I used two huge onions instead of four regular sized ones. Maybe I should have used more as the recipe called for four but I figured two big onions = 4 medium/small onions. Anyway, I could have thrown in another onion or two. Again, follow the recipe.

However, I did add a little more water and an extra cup (or so) of wine because I thought, 'only a cup?' and decided to augment. I think it worked. The cooking wine I used was a 2008 Gnägy Spätburgunder from the Pfalz (Germany). It was recommended by my local wine shop - the owner said he and his wife had made the dish several times with a different wine each time and determined this one was the best. I went with it.

We cooked this on a Saturday night to eat Sunday night. It took a good three hours and like a baby, you can't just walk away from it - or you can but you have to come back and stir every 10-15 minutes or so. And as Bourdain says, the sauce was much richer on the second day. It is worth it to make it a day in advance.

And finally, upon digging in - it was good. As I said earlier, the meat could have been a little more tender, and it would have been had I followed the directions. The sauce could have been a little richer - either more wine or, as Bourdain suggests, a spoonful or two of demi-glace. Which he may have kicking around in his freezer but it is definitely NOT in mine... though it will be in the near future.

Try it for yourselves and let me know how it turns out...

Anthony Bourdain's Boeuf Bourguignon from the Les Halles Cookbook

Serves 6 (we finished it off between the 4 of us)

2 lb/900 g paleron of beef or chicken steak or same amount of should or neck, cut into 1 1/2 inch pieces
salt and pepper
1/4 cup/56 ml olive oil
4 onions, thinly sliced
2 tbsp all purpose flour
1 cup/225 ml red Burgundy
6 carrots, cut into 1 inch pieces
1 glove garlic
1 bouquet garni
a little chopped flat parsley

Dutch oven or large heavy-bottomed pot
wooden spoon
large spoon or ladle

Stage one

Season the meat with salt and pepper. In the Dutch oven, heat the oil over igh heat until it is almost smoking. Add the meat, in batches- NOT ALL AT ONCE! - and sear on al sides until it is well browned (not gray). You dump too much meat in the pot at the same time and you'll overcrowd it; cool the thing down and you won't get good color. Sear the meat a little at a time, removing it and setting it aside as it finishes. When all the meat is a nice, dark rown color and has been set aside, add the onions to the pot. Lower the heat to medium high until the onions are soft and golden brown (about 10 minutes). Sprinkle the flour over them. Continue to cook for about 4 to 5 minutes, stirring occassionaly then add the red wine.
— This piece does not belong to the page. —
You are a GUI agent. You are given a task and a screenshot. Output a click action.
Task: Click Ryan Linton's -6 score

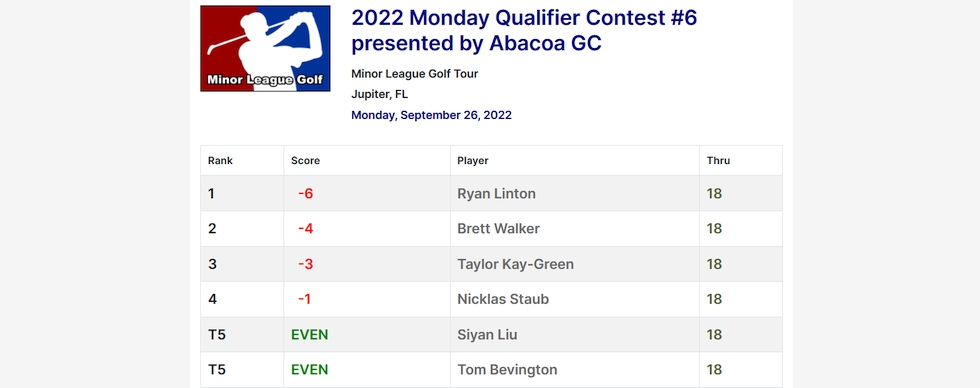click(x=305, y=194)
Naturally, you want to scrape up all that really good fond from the bottom of the pot with your wooden spoon. Bring the wine to a boil.

Stage two

Return the meat to the pot and add the carrots, garlic and bouquet garni. Add just enough water (and two big spoons of demi-glace if you have it (I did not have it)) so that the liquid covers the meat by one third - meaning you want a ratio of 3 parts liquid to 2 parts meat. This is a stew, so you want plenty of liquid, even after it cooks down and reduces. Bring to a boil, reduce o a gentle simmer, and let cook for about 2 hours, or until the meat is tender (break apart with a fork tender).

You should pay attention to the dish, meaning check it every 15 to 20 minutes, stirring and scraping the bottom of the pot to make sure the meat is not sticking or, God forbid, scorching. You should also skim off any foam or scum or oil collecting on the surface, using a large spoon or ladle. When done, remove and discard the bouquet garni, add the chopped parsley to the pot, and serve.